Closed Jigyasa3 closed 5 years ago
Hi @Jigyasa3,
a) The answer to both your questions is yes.
b) I am not sure that I fully understand what you mean by trait. There is a great preprint available using DEICODE for this purpose (https://www.biorxiv.org/content/10.1101/804443v2.full). I think your questions may be answered by taking look through it. That being said, do you mean that each trait is a different data modality (i.e. 16S, shotgun, transcriptomics) or do you mean each trait is a separate functional grouping of shotgun reads classified for taxonomy?
Thanks!
Dear @cameronmartino
Thank you for replying! I will check the preprint and get back to you if I have any questions.
Sorry, if I wasn't clear before. A trait is a separate functional group of shotgun reads classified for taxonomy.
Hey @cameronmartino
From what I understand from the tutorials and the paper that you referred (thanks for that!), each sample is considered to be independent. But if my samples are phylogenetically related, would I consider that after the log-ratio tranformation?
@Jigyasa3 Indeed accounting for phylogenetic relationships would need to be done downstream of this method of dimensionality reduction. Adding the option of directly integrating phylogenetics in this method is an active area of research.
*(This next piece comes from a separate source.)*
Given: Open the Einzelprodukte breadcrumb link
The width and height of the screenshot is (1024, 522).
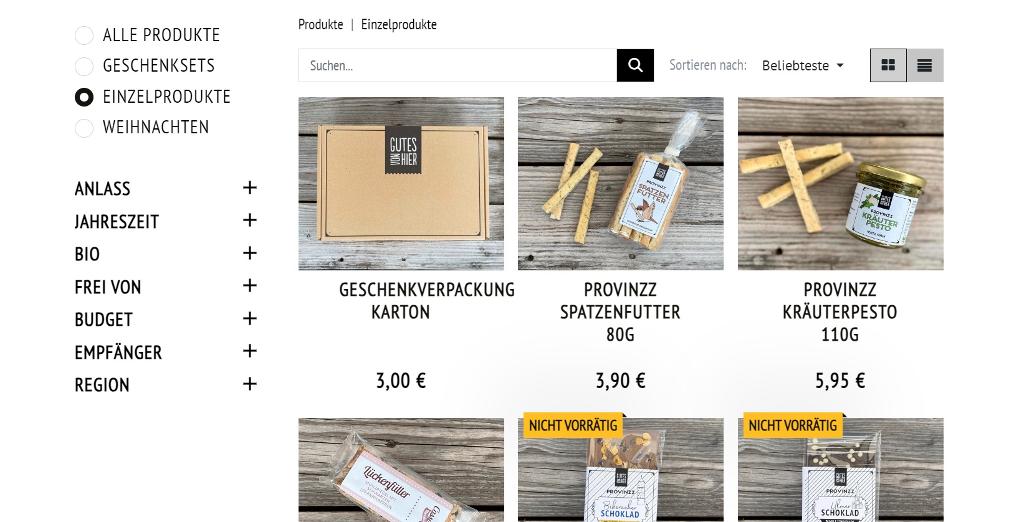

Closing this issue - please reopen it if you have more questions.
visualizing the data by clustering and heatmaps- hey @cameronmartino
Thank you so much for replying to my questions! I was wondering if we can visualize the distance matrix obtained from DEICODE via commonly used methods of visualization? (I am looking into Qurro and Emperor ordination plots also)
But is it feasible to convert the beta-diversity distance among samples to mean per group so that we can visualize them by heatmaps or hierarchical clustering?
Calculating the mean of log-ratio transformed data per group has been done before (not on distance matrices) -http://citeseerx.ist.psu.edu/viewdoc/download?doi=10.1.1.876.3979&rep=rep1&type=pdf
Hi @Jigyasa3
The output of DEICODE (standalone and QIIME2) gives a skbio distance matrix (see: http://scikit-bio.org/docs/0.5.1/generated/generated/skbio.stats.distance.DistanceMatrix.html).
This distance matrix can be read as a python object and can be plotted, exported as a pandas data frame, along with many other helpful functionalities.
From there you should be able to do the things you are looking for. Does this answer your question?
Thank you it does answer my question!
Awesome!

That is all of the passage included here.